== Prompt ==
Take each line of the material that includes "every" and copy it.

*** Extracted data ***

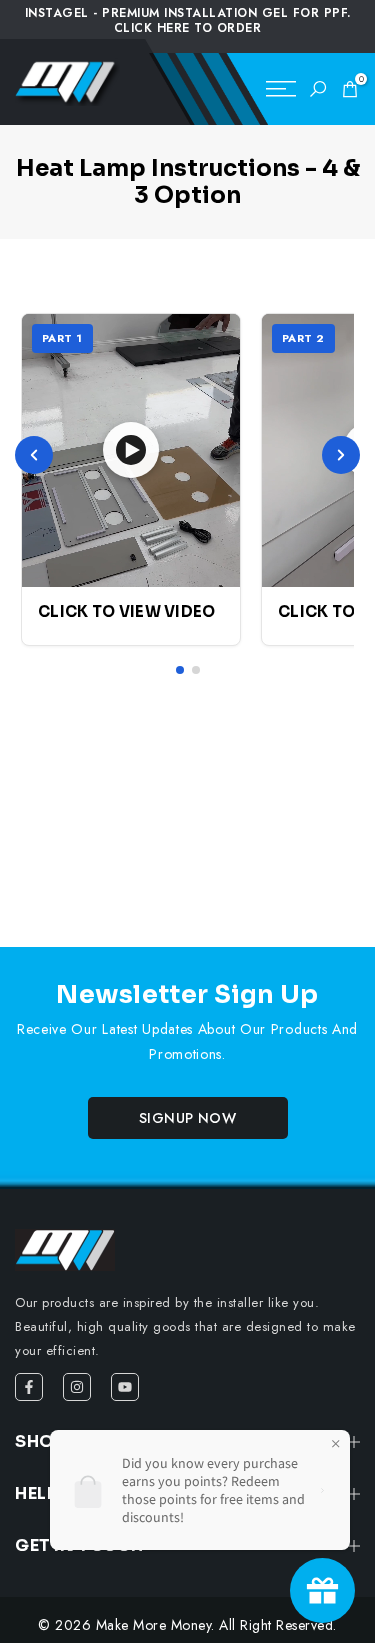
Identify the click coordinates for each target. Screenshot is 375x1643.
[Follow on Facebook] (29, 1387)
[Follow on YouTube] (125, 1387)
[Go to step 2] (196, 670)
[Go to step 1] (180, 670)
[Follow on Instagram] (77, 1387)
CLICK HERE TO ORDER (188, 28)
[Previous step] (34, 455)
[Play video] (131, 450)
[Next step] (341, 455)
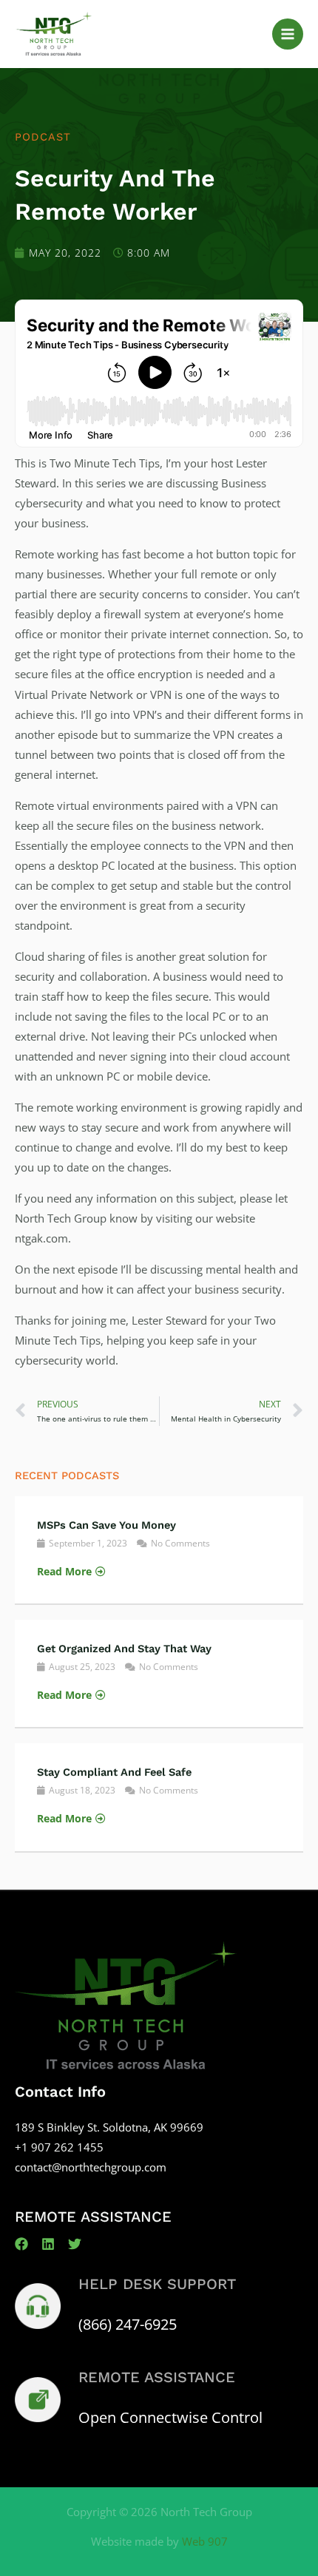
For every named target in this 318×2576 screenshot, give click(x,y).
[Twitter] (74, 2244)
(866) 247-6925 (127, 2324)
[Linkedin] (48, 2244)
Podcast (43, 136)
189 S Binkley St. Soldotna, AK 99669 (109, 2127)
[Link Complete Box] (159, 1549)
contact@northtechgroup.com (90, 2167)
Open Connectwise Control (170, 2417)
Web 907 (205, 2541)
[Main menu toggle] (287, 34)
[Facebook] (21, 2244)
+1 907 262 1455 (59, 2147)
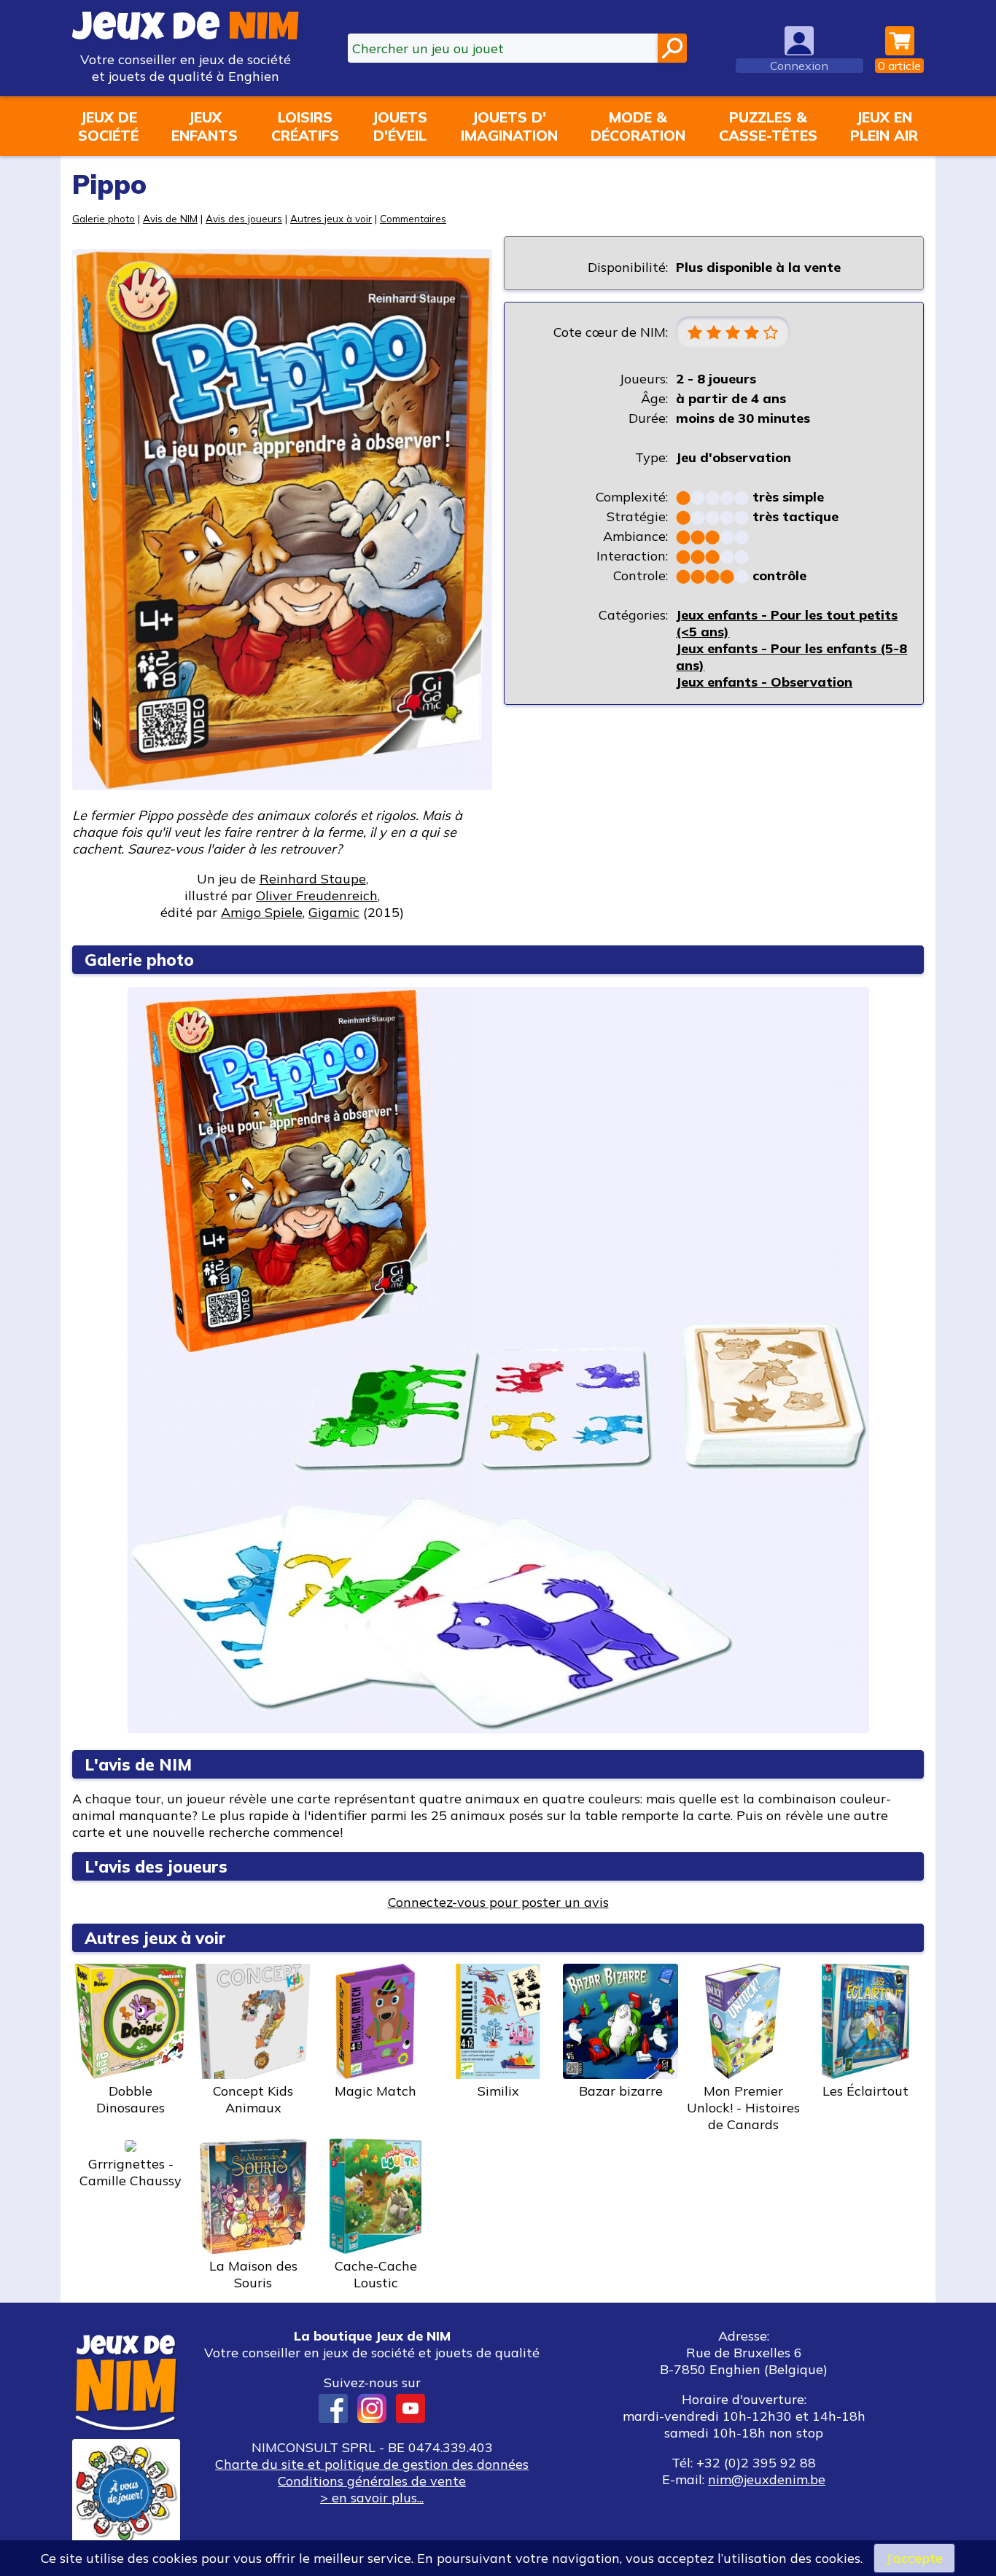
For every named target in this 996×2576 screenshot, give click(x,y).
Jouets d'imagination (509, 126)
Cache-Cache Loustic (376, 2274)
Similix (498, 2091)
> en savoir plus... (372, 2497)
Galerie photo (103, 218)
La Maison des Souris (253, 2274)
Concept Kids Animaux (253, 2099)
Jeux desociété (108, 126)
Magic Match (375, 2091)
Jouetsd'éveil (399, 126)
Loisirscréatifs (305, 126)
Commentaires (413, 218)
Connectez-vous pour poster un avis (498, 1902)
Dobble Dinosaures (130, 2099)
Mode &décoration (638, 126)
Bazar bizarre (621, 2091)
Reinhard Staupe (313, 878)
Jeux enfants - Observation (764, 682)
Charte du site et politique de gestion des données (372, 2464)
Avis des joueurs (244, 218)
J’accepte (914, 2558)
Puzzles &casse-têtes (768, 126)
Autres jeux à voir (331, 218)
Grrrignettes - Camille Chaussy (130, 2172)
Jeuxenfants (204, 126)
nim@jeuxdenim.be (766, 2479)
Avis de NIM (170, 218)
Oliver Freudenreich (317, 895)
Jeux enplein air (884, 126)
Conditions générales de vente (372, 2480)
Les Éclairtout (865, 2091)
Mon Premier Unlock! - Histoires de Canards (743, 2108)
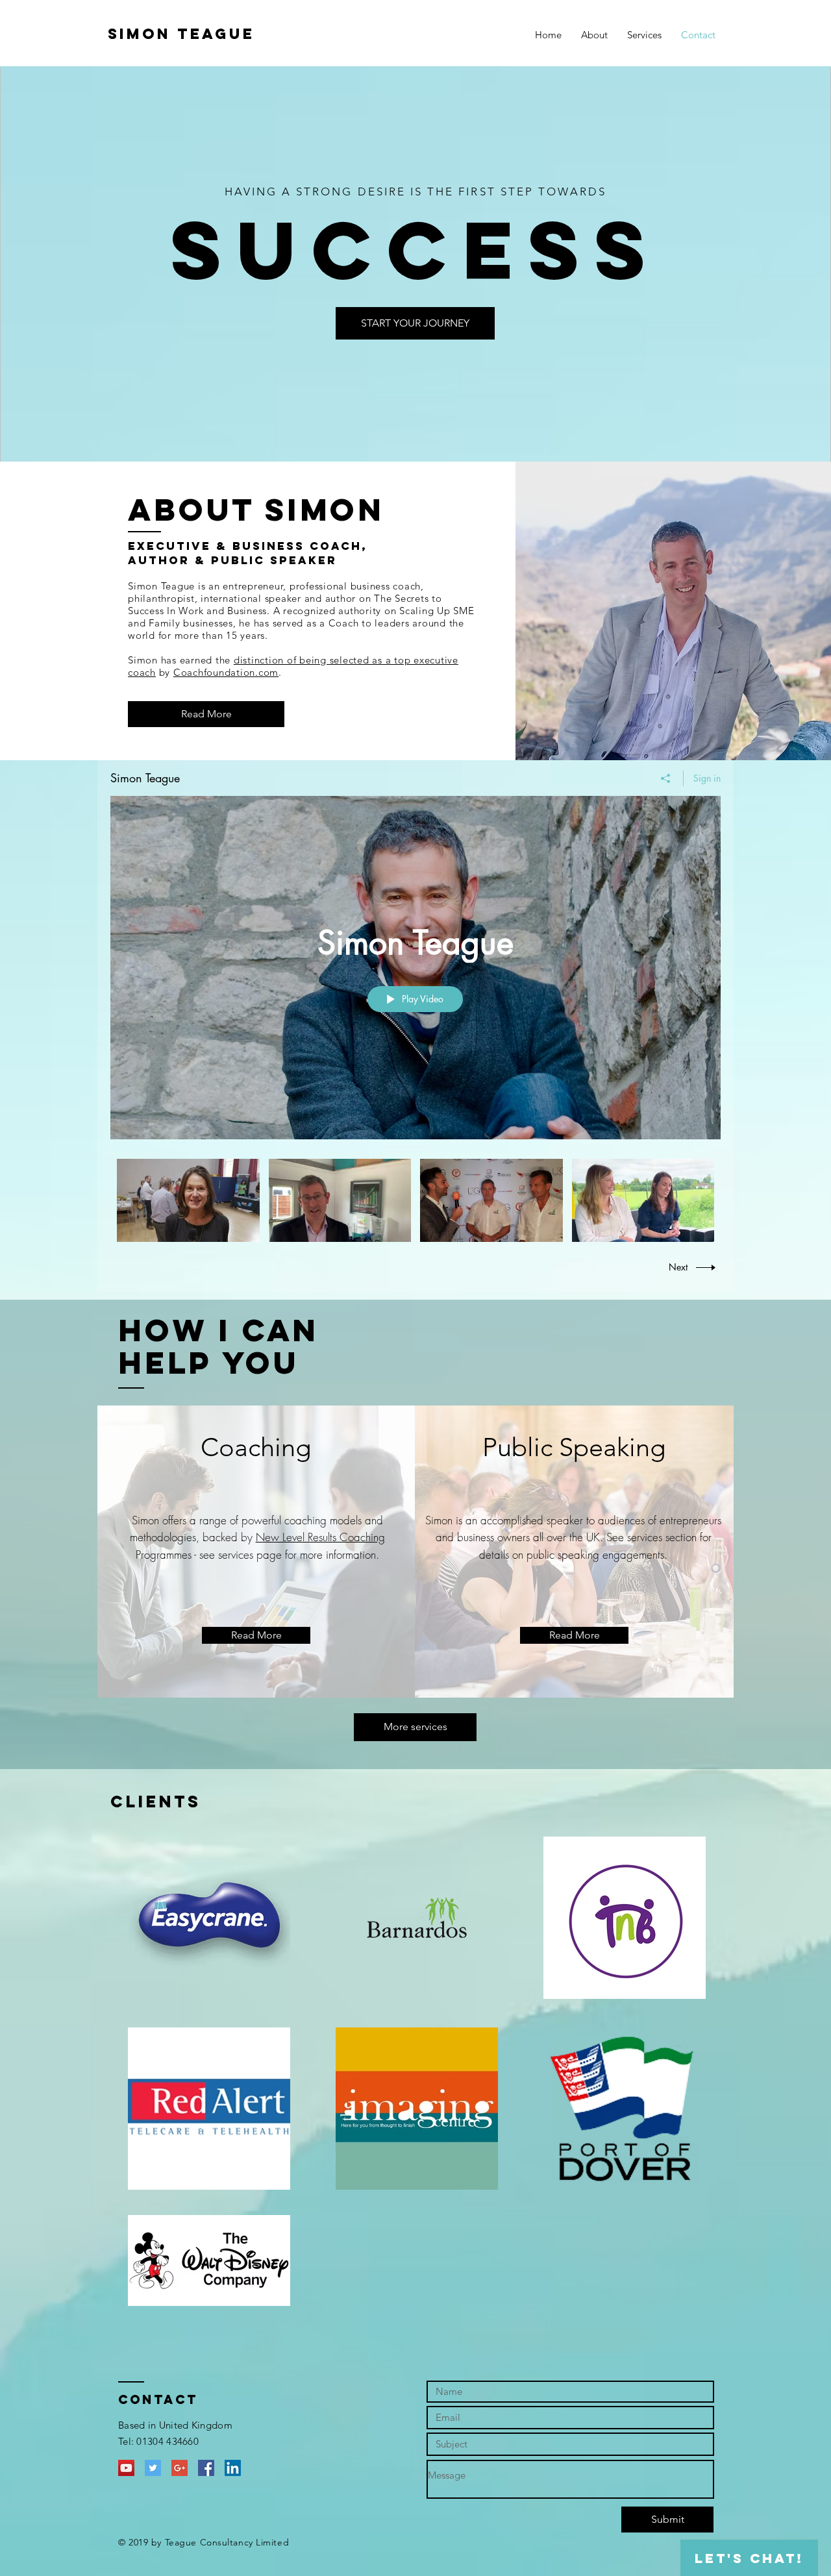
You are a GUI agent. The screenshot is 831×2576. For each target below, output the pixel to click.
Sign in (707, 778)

*** End of Extracted data ***

== Solution for this problem ==
For every named target in this 318×2576 screenshot, give click(x,y).
For every named target in this 996×2576 screenshot, give click(x,y).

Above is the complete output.